Close-up view of one of the one of the columns. The base dates back to the 4th-century basilica and the  column itself to the 8th- and 9th-century renovation.  

History tells us that the original basilica was constructed between the 4th and 5th centuries comprising an area of approximately 35% of today’s colossal Duomo. Once you descend to the subterranean levels, look around and you’ll get a sense of the layout of the original church. Down the center is the nave flanked by lateral apses, a semicircular apse at the back behind the altar and along the way, an extraordinary collection of artifacts revealing snapshots to various points in time since its original construction. Even the stairs on which you descended once belong to a set of two leading up to an elevated choir. The other set can be seen in one of the photos below.

View of the original left lateral apse of the renovated basilica of the 9th century.  However, the staircase on the right is one of two that led to the original choir from the 4th century.  The other set is actually the stairway on which you descended to enter this subterranean world.  

Close-up view of the left-hand steps leading to the elevated choir dating back to the original basilica.  

Close-up view of part of an exterior wall from the original basilica.  

Over time, the basilica underwent many major and minor renovation projects that affected its original structure, hence the reason why various flooring and architectural designs. Most notably affecting the overall edifice was a major renovation in the 8th and 9th centuries after the Gothic-Byzantine wars of the 6th century destroyed most of Santa Reparata. It was during this restoration that two side chapels were added at the back, the crypt, two towers used to fortify the newly renovated church, and new flooring installed only slightly above the original mosaics from the 5th century.
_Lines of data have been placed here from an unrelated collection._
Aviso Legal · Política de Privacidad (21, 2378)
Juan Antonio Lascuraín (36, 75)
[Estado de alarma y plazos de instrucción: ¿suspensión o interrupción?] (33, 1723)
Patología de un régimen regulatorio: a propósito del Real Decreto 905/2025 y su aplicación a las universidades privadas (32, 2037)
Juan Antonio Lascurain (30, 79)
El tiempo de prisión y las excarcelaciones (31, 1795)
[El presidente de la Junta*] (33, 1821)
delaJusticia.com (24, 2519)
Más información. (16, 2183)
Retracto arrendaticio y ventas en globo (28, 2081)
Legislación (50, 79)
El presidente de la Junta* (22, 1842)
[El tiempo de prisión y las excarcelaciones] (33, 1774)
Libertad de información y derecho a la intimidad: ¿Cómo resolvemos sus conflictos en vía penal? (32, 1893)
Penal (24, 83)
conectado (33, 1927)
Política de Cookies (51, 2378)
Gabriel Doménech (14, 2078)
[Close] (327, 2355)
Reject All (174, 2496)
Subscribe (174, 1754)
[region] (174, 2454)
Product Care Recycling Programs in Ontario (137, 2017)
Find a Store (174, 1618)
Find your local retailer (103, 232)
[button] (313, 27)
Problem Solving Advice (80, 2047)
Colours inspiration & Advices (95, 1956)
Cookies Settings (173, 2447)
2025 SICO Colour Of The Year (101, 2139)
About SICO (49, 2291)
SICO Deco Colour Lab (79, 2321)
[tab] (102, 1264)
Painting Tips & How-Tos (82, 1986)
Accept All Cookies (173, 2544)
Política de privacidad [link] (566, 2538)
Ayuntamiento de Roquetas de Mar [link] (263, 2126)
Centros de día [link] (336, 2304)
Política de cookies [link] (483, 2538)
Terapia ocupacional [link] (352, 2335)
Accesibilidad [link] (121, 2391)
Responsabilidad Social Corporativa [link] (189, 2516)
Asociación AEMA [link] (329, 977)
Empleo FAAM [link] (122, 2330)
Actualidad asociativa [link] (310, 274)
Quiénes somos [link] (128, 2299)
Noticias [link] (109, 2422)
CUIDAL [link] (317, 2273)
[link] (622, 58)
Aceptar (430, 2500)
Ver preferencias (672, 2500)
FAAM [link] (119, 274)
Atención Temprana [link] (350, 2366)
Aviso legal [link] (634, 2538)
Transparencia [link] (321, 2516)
In this image, you can see the original Roman mosaic flooring of the original basilica adjacent to the later marble-inlaid flooring added during the 9th-century restoration.  What a shame to cover up the original flooring.   

Another view of the original mosaic flooring.  

Through the 12th and 13th centuries, additional restoration projects ensued until eventually, time took its toll and the basilica fell into disrepair. It was during the 13th century that the Florentine council determined it was time to build a brand new cathedral, one grander in design and more glorious that Florence’s rival cathedrals that dominated its neighboring city-states of Siena and Pisa. Consequently, the city knew it would have to raze most of Santa Reparata despite it having stood on this site for nearly 900 years. You can imagine the devastating sense of loss felt by many Florentines of the time and although the prospect of a more grandiose church looked promising, history would be lost forever. Ultimately, the destruction of Santa Reparata, or most of it, occurred in 1375.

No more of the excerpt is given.